Work request |
The answer should be the records below, word for word, with every image left out.

The data |
※ ※ ※
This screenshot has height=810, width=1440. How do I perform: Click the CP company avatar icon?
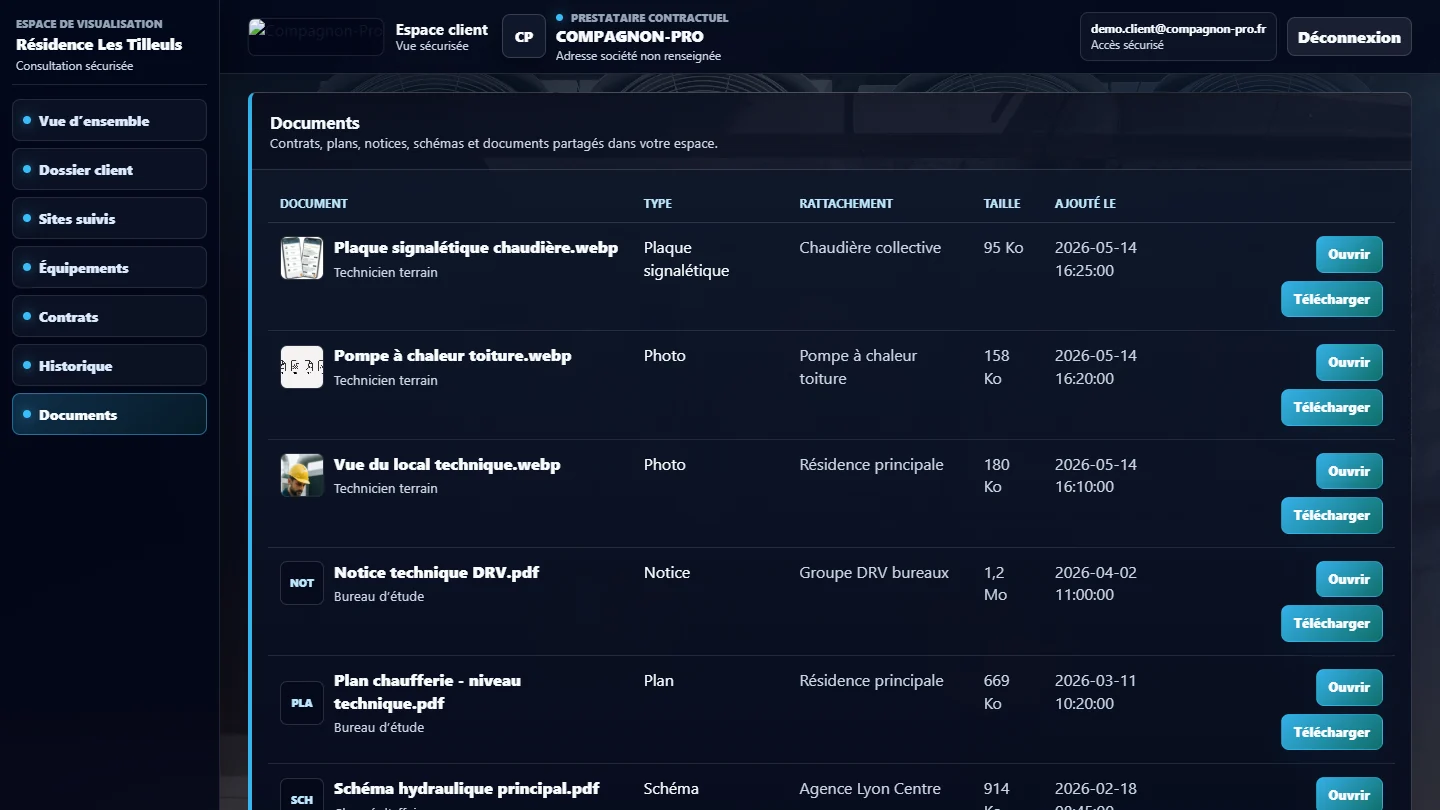(x=524, y=36)
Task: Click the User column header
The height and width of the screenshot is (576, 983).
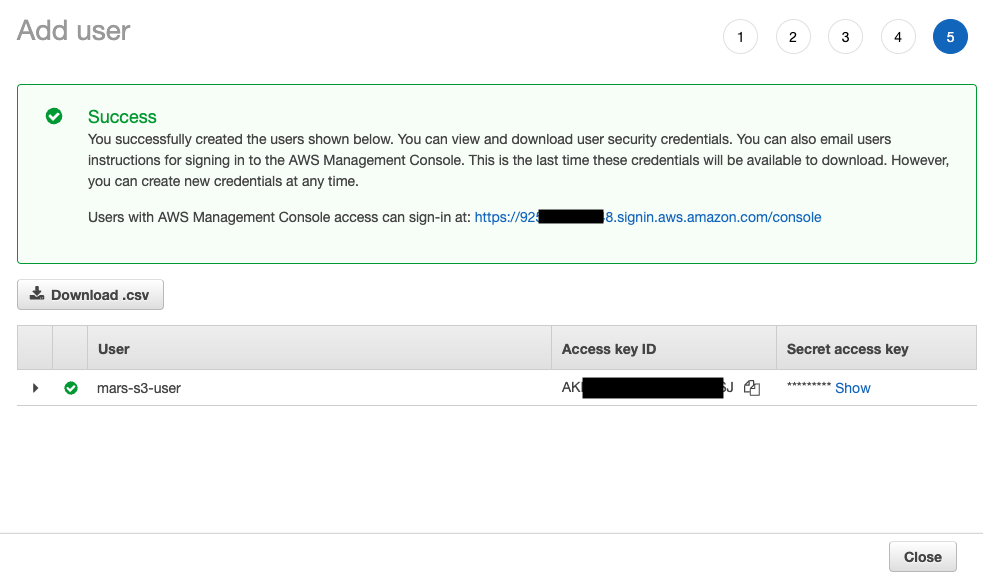Action: click(x=113, y=348)
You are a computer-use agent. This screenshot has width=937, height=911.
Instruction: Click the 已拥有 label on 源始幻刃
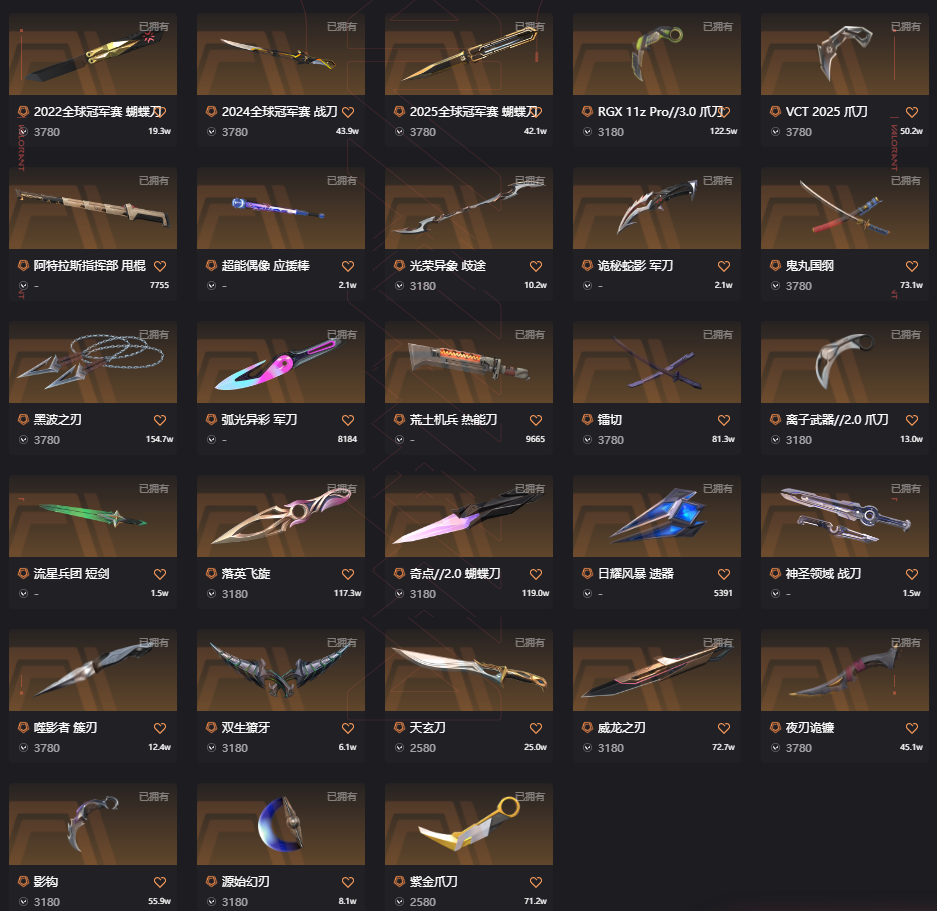pos(342,797)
※ ※ ※
Solution for this problem |
This screenshot has height=810, width=1440. How do I perform: Click the CP company avatar icon?
(x=524, y=36)
Task: Click the User column header
The height and width of the screenshot is (576, 983).
Action: click(x=113, y=348)
You are a computer-use agent. This screenshot has width=937, height=911.
Instruction: Click the 已拥有 label on 源始幻刃
pos(342,797)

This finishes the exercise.